Does this make sense?

Yes and no.

Yes because the U.S. has a more diversified, dynamic, mature, innovative economy than the rest of the world. Our rule of law makes it harder for the government to take over huge corporations and such. There’s less corruption here. Our tech companies seem to be the most innovative on the planet by far and it’s not even close.

The U.S. not only helped win the war during World War II, but we also came away unscathed economically. This set the United States up for decades of relative advantage over the rest of the world, most of which was still cleaning up the mess from this drawn-out war.

And the world economy and large corporations are more global than ever, so the lines are becoming blurred in terms of the impact a single country’s economy has on its own stock market.  Just because a company happens to be domiciled in a certain country, does not mean all of its sales come from that country. U.S. companies are benefitting from the growth in the rest of the world.

We also have an economy that’s made up roughly 70% by consumer spending, something few other countries can claim.

But in other ways this makes no sense whatsoever.

I was always taught that economic growth is derived mainly from population growth and productivity growth. Further, I was taught that, over the very long-haul, the stock market should grow somewhat in line with economic growth.

Shouldn’t the rest of the world catch up eventually?

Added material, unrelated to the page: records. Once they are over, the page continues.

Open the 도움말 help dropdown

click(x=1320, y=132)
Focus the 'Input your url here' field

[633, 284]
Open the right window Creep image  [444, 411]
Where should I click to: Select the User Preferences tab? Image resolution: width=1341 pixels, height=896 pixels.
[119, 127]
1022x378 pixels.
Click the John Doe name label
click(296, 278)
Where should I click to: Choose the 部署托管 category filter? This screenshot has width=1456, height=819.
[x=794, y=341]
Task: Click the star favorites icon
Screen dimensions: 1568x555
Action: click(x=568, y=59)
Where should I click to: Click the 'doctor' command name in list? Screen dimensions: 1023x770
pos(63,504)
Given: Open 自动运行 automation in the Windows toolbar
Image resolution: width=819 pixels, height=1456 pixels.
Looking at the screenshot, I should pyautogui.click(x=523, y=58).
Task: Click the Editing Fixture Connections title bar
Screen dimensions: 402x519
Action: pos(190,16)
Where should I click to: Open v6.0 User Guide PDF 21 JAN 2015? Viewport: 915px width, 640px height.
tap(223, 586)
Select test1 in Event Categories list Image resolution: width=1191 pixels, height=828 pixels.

Won’t they figure this out at some point?

I can’t figure out if these numbers are positive or negative for the rest of the world when it comes to the future growth of their markets.

On the one hand, the U.S. completely dominated the last 100+ years when it comes to building companies and equity market value. Maybe the rest of the world is due for some mean reversion in that respect. Otherwise the U.S. is going to swallow up the rest of the world’s stock market value.

On the other hand, the fact that two countries on this list, China and India, make up nearly 40% of world population but just 5% of the world’s stock markets could mean they’ve already missed the boat.

The hope for these emerging markets is they are still far less mature than the U.S. when it comes to financial markets and extracting value from their corporations. We have a huge head start.

When thinking about the next 50-100 years, this is basically like the old bet when Tiger Woods was in his prime playing in a major championship. Who you got: Tiger Woods or the field?

The U.S. is obviously Tiger in this scenario while the rest of the world is the field.

The probabilities would tell you to take the field 9 out of 10 times. But your gut would almost always tell you to take Tiger because he’s so dominant.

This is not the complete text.